由于enMSCs的特性,其研究多为动物实验研究,且enMSCs有导致子宫内膜异位症及肿瘤发生的高风险,在应用于临床前仍需更深入研究探讨。

5.中医辅助治疗:近年来中医辅助治疗CE取得了一定进展,中药显示出一定的治疗优势。徐莲薇等[33]认为CE的病机为湿热余邪未净,与血互结,癖积胞宫,致脏腑功能失调、气血不和、冲任受阻所致。秦丽娜[34]的研究中,对照组采用小剂量己烯雌酚进行治疗,治疗组采用小剂量己烯雌酚联合杏香兔耳风片进行治疗,结果显示治疗组的总有效率显著高于对照组(P<0.05)。孙培培等[35]在研究中同时给予实验组和对照组患者甲硝唑抗生素疗法,此基础上,治疗组患者加服慢盆消炎方:生黄芪20 g、蒲公英15 g、红藤10 g、丹参10 g、赤芍10 g、败酱草10 g、土茯苓10 g、香附10 g、重楼10 g、紫花地丁10 g,莪术10 g、大黄6 g、生甘草6 g;结果显示治疗组疗效显著优于对照组(P<0.05)。杨松波[36]以CE患者为研究对象,对照组采用甲硝唑以及头孢噻肟进行治疗,观察组在对照组的基础上采用金鸡片,结果显示观察组的总有效率显著高于对照组(P<0.05)。中药制剂可能干预了炎症反应的相关机制,干扰了相关细胞因子的表达,从而抑制了慢性炎症的发生。但中药制剂的具体药理尚有待进一步研究,中西医联和治疗值得推广。

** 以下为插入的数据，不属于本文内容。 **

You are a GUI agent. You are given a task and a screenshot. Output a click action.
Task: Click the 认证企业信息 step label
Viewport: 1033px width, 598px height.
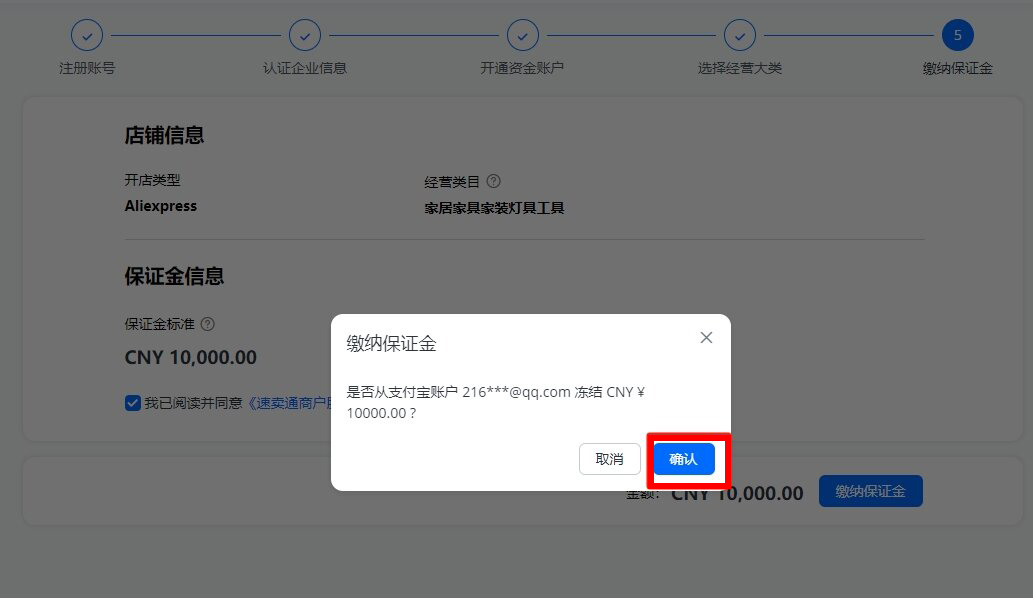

现阶段常用的中医适宜技术有超短波理疗、蜡疗、针灸疗法等。低强度超短波有治疗CE患者的可能性,其显著改善了盆腔中的血管血流动力学,并产生去纤维化和抗炎作用。蜡疗是选用中药成分,可以改善血液循环,起到暖宫的作用。临床上将药物经特殊工艺加工后制成蜡泥,将融化的蜡泥敷于患者下腹部及腰骸部,直至蜡泥变凉后取下。高妍等[37]研究发现,针对盆腔炎的患者选用蜡疗及中药灌肠法,治疗后蜡泥外敷组的临床症状改善程度优于中药灌肠组。

综上所述,CE的治疗方法有很多,但因人群纳入选择和愈后标准不同导致结果差异较大,目前临床上常用口服抗生素联和内膜搔刮治疗,但并没有给出统一的操作指南。宫腔灌注花费较高,部分医院没有开展,而中西医联和治疗和超短波理疗及蜡疗等作为新的治疗方法,对CE的疗效仍需进一步大样本研究加以证实。病原学培养可以用来鉴别有菌性炎症和非菌性炎症,对有菌性炎症,可以根据微生物药物敏感性使用口服抗生素或宫腔灌注进行针对性治疗;而对非菌性炎症,可以采用局部搔刮、中西医联合治疗、中医适宜技术等进行治疗。